**To be done**
Count the lines in the records below that contain the word "icon", with case counting. Give only the number.

Start Data shown

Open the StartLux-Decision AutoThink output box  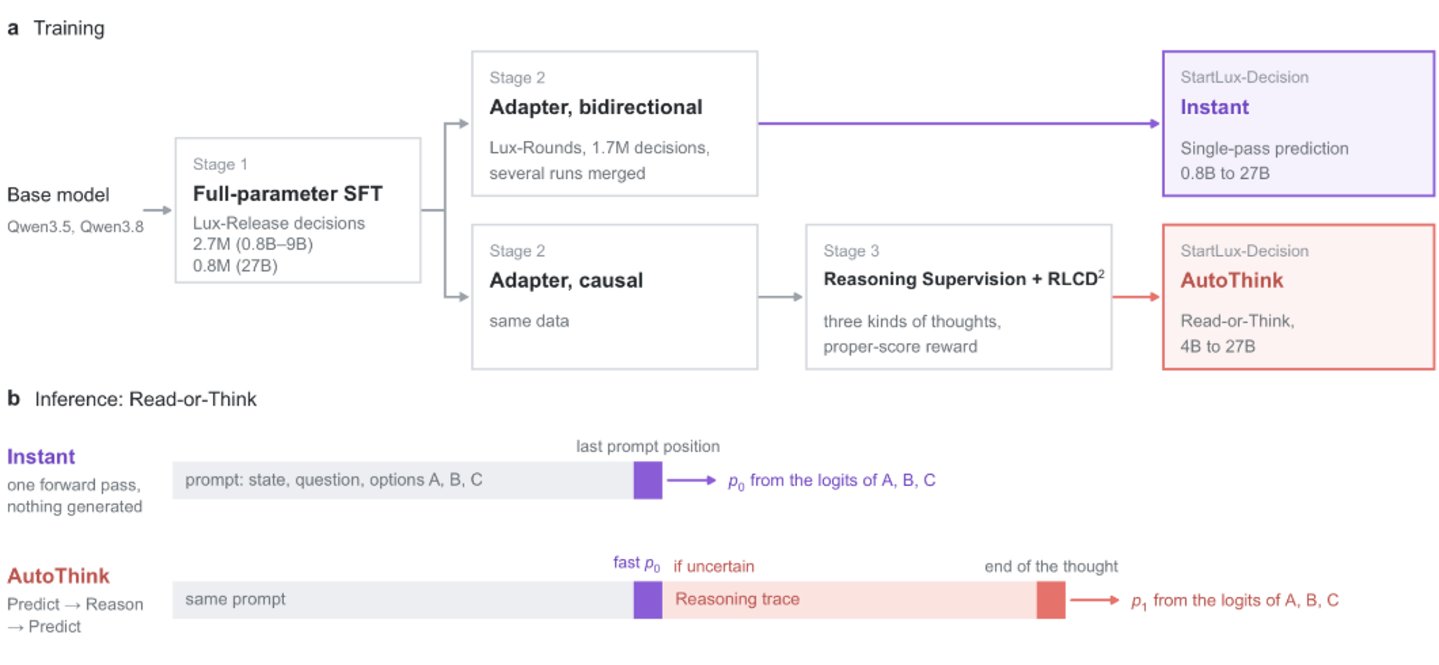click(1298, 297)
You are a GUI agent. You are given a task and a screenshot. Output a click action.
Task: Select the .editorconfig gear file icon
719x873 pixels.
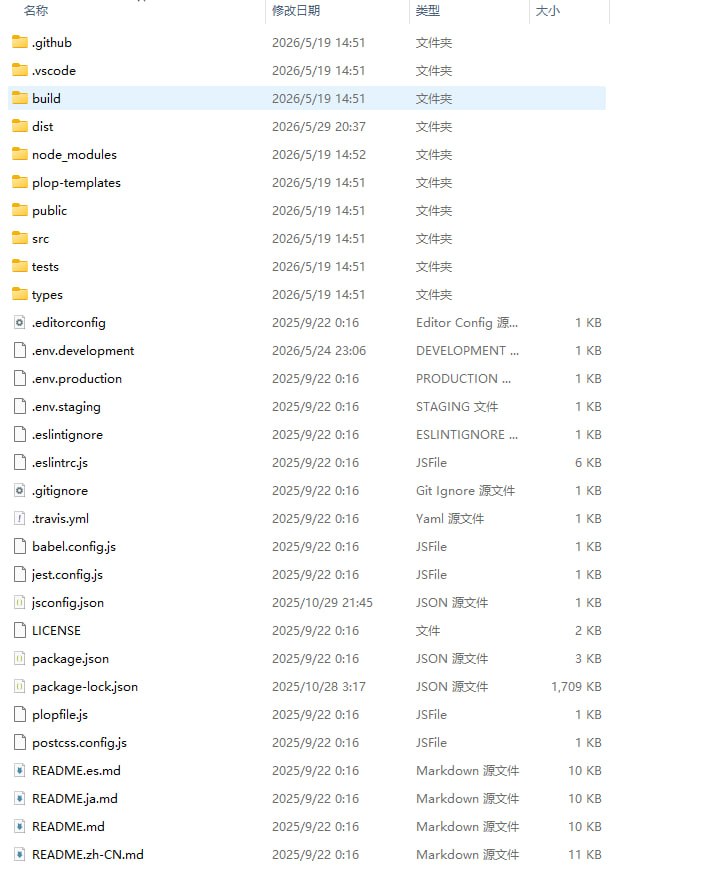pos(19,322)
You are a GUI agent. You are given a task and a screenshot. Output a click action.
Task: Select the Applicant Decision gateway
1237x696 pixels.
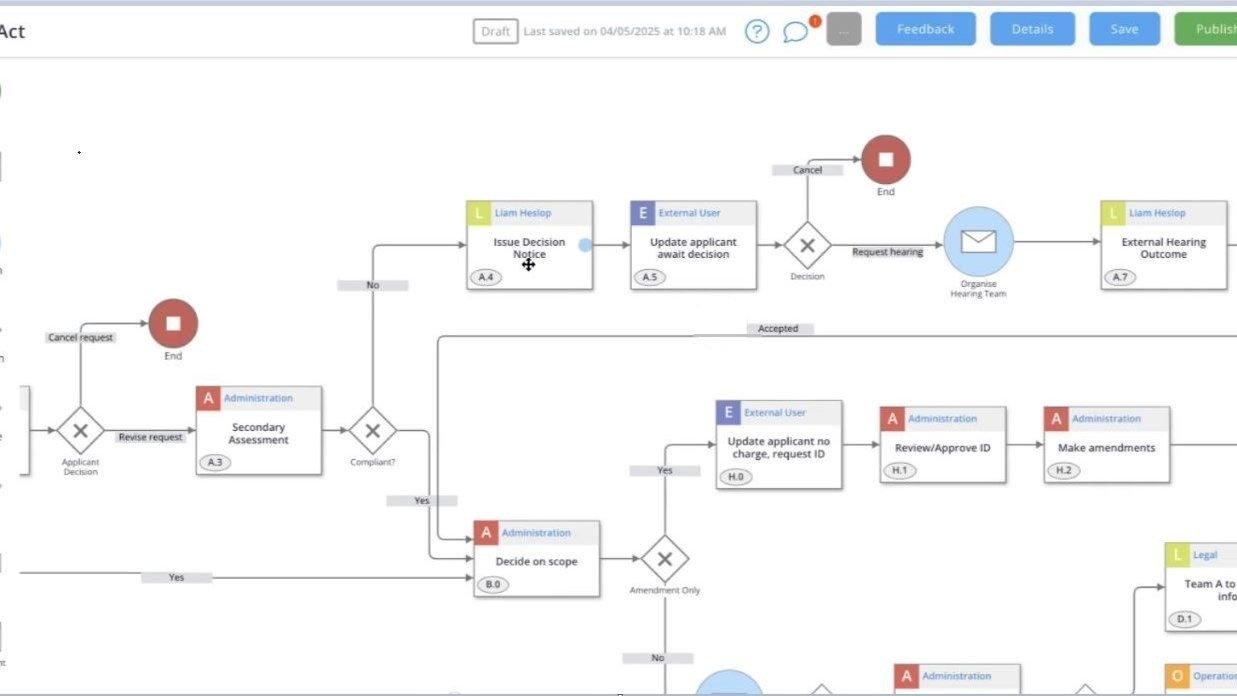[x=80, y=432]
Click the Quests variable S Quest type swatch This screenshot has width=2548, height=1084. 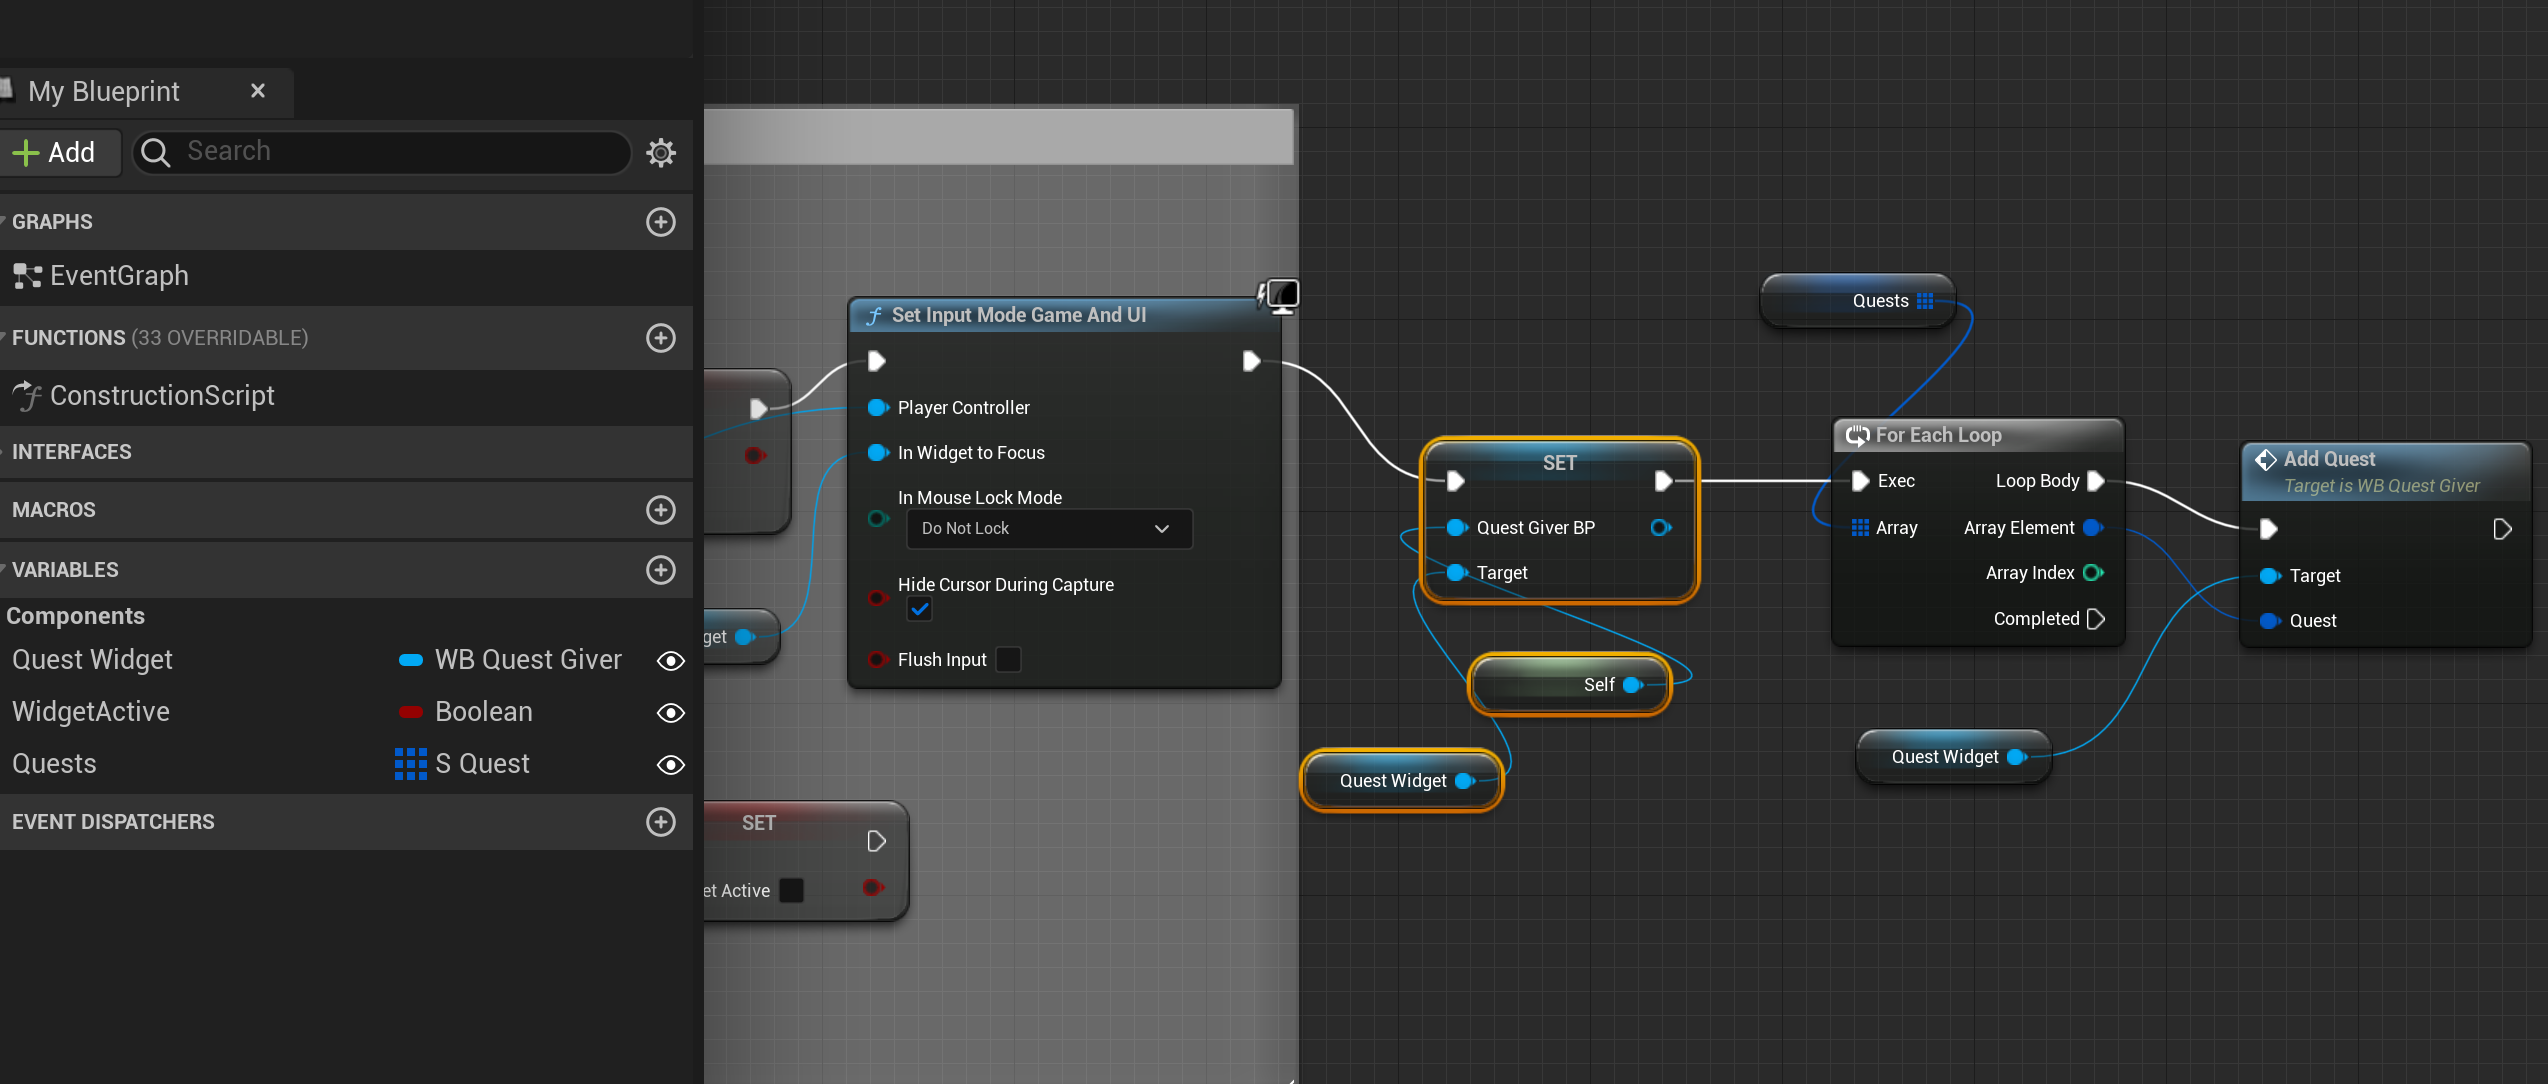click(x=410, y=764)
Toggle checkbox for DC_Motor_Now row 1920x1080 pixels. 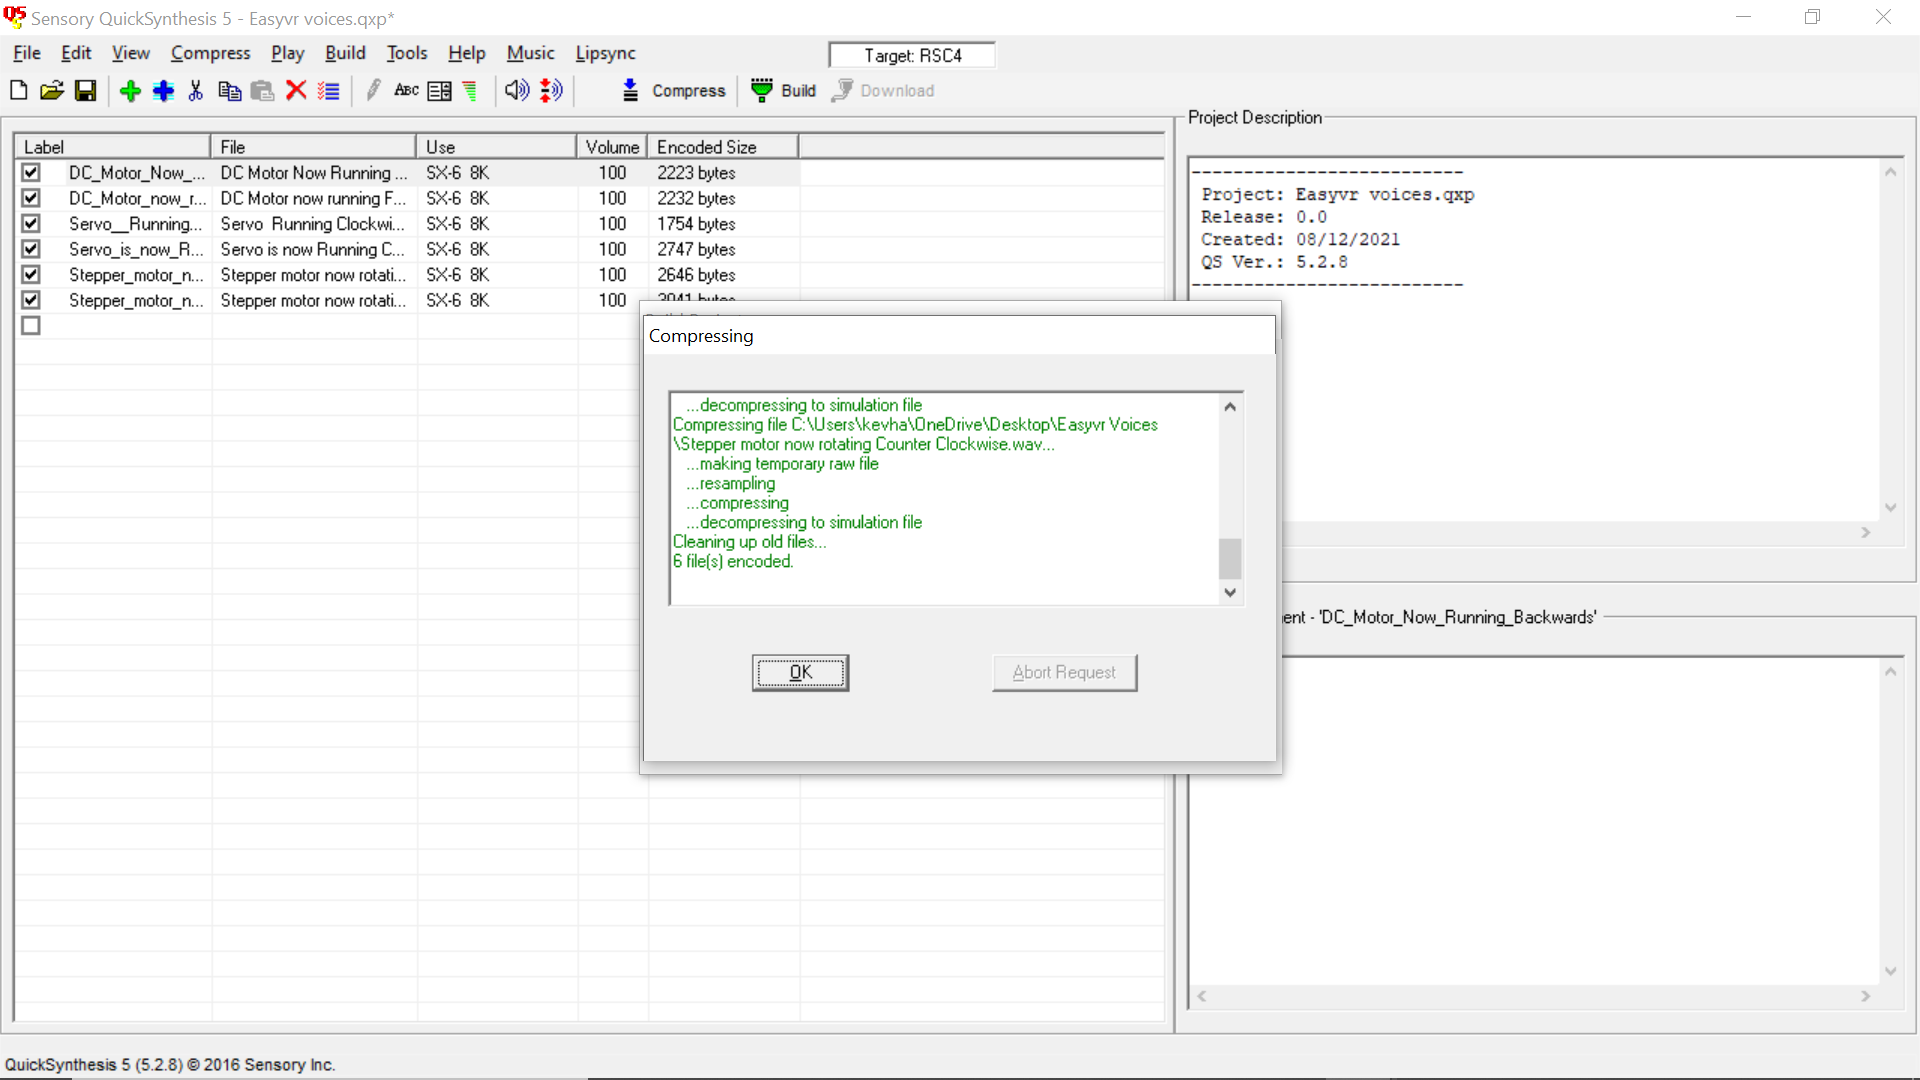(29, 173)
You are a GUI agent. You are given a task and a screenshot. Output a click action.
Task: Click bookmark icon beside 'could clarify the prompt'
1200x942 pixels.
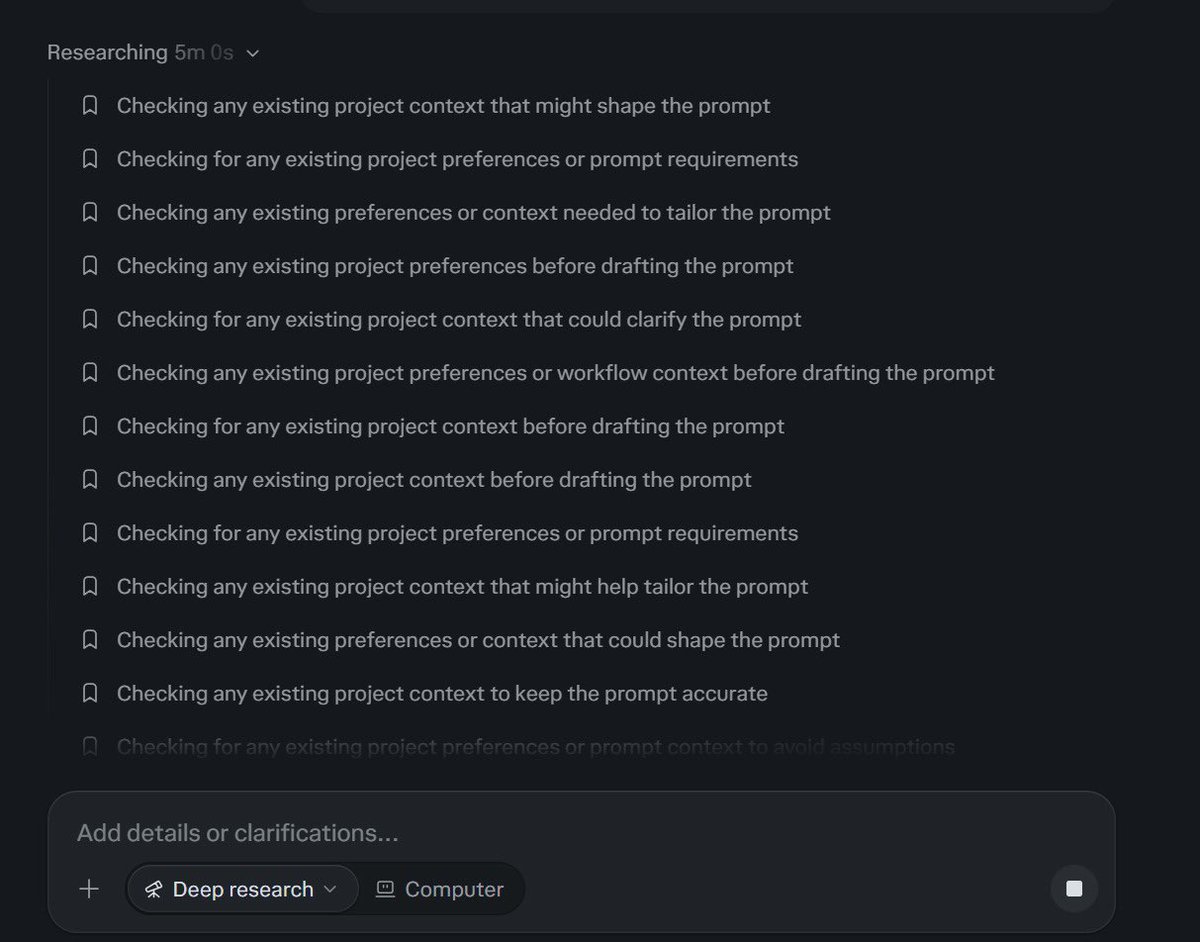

End Data shown

**The completed task**
2